_Work request_. As output, give the exact lines from the one containing "You are a GUI" through the end of the listing below, both included, without the pictures.

_Supplied material_.
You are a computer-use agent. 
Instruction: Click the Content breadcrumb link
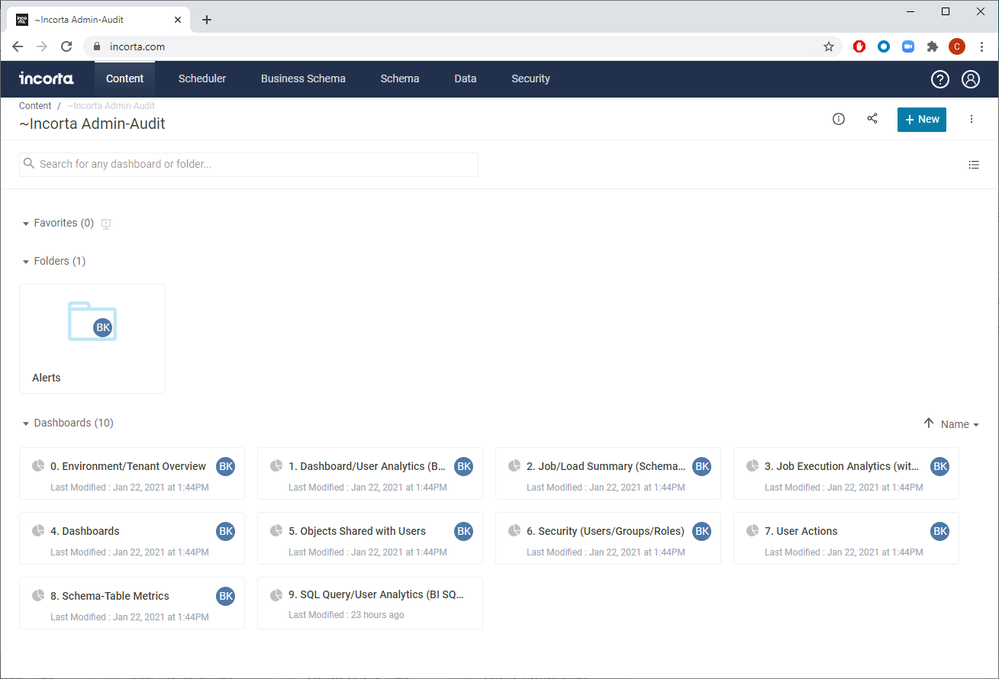35,105

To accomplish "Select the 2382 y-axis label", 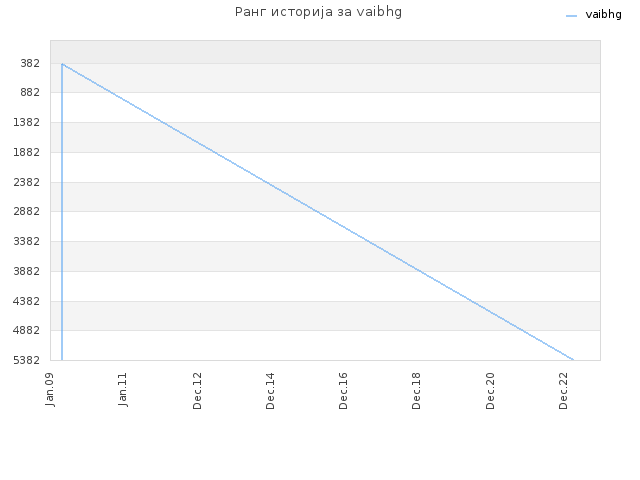I will [27, 182].
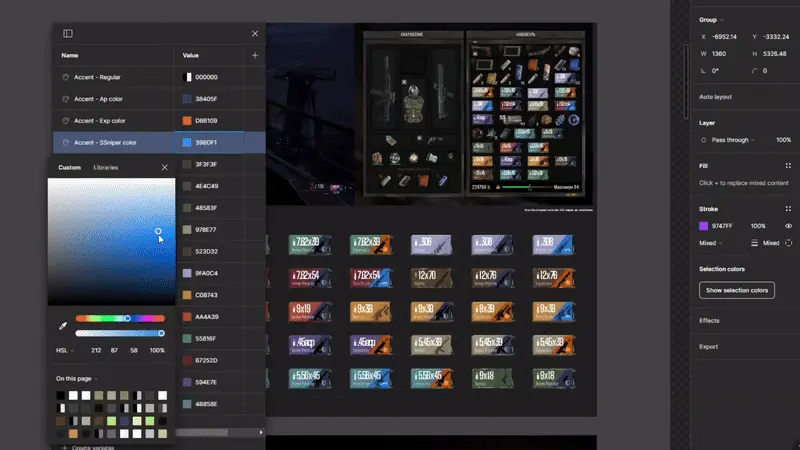
Task: Toggle stroke visibility eye icon
Action: [x=788, y=226]
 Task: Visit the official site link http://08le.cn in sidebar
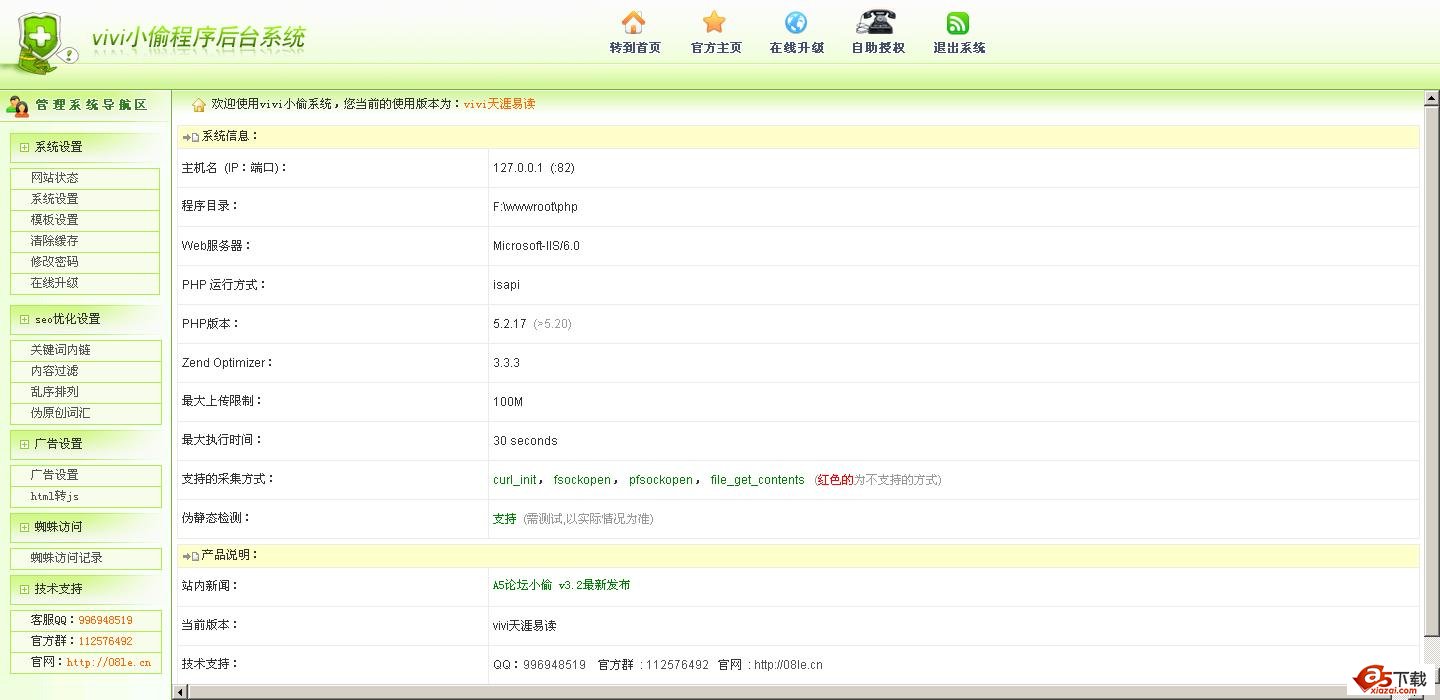[x=108, y=662]
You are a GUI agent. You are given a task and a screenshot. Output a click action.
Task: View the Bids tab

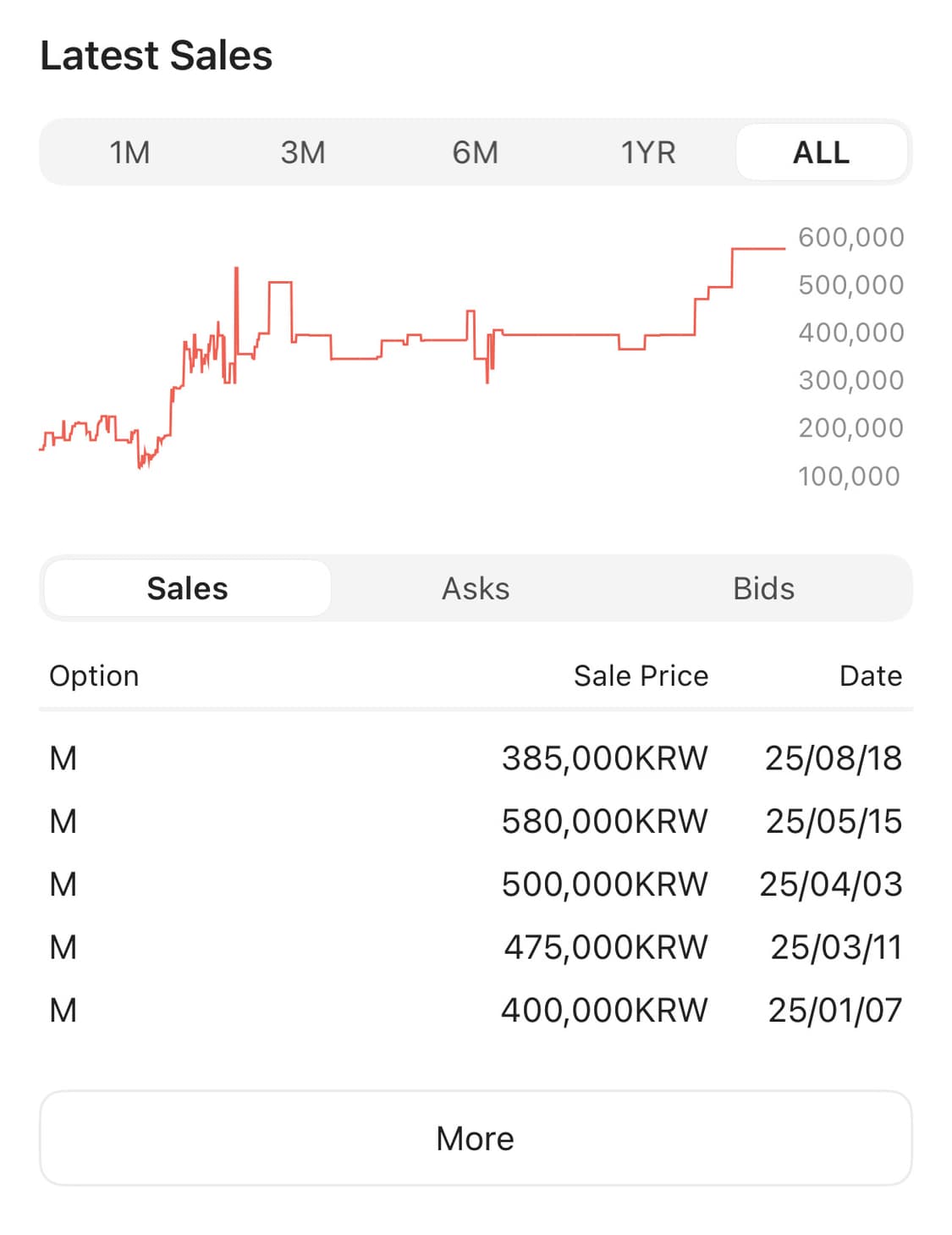tap(763, 588)
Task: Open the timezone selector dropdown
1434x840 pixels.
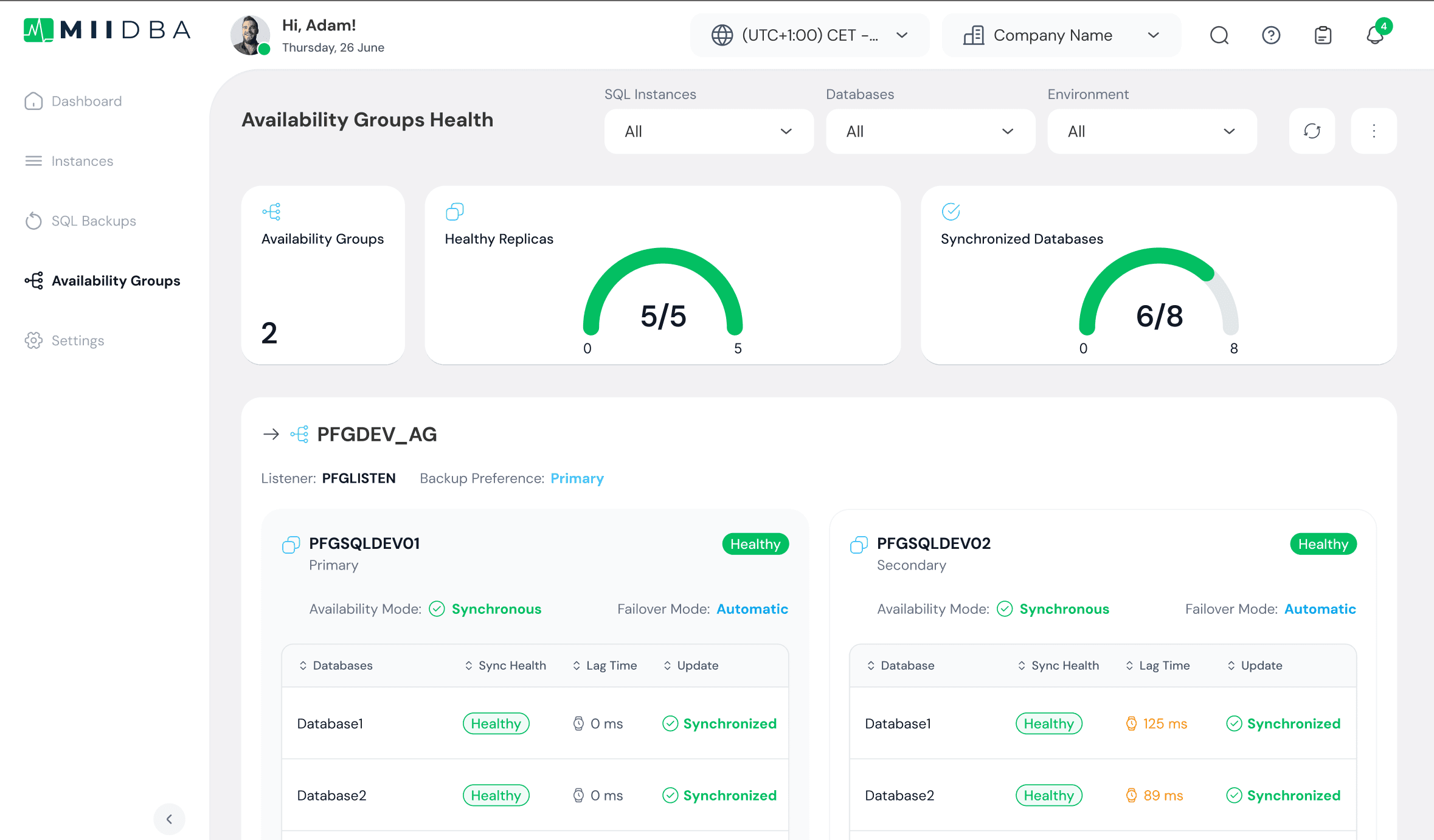Action: coord(810,35)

_Answer box_.
You are a GUI agent. You are given a task and a screenshot. Output a click action.
Task: View the Bids tab

tap(763, 588)
Task: Open the timezone selector dropdown
1434x840 pixels.
Action: coord(810,35)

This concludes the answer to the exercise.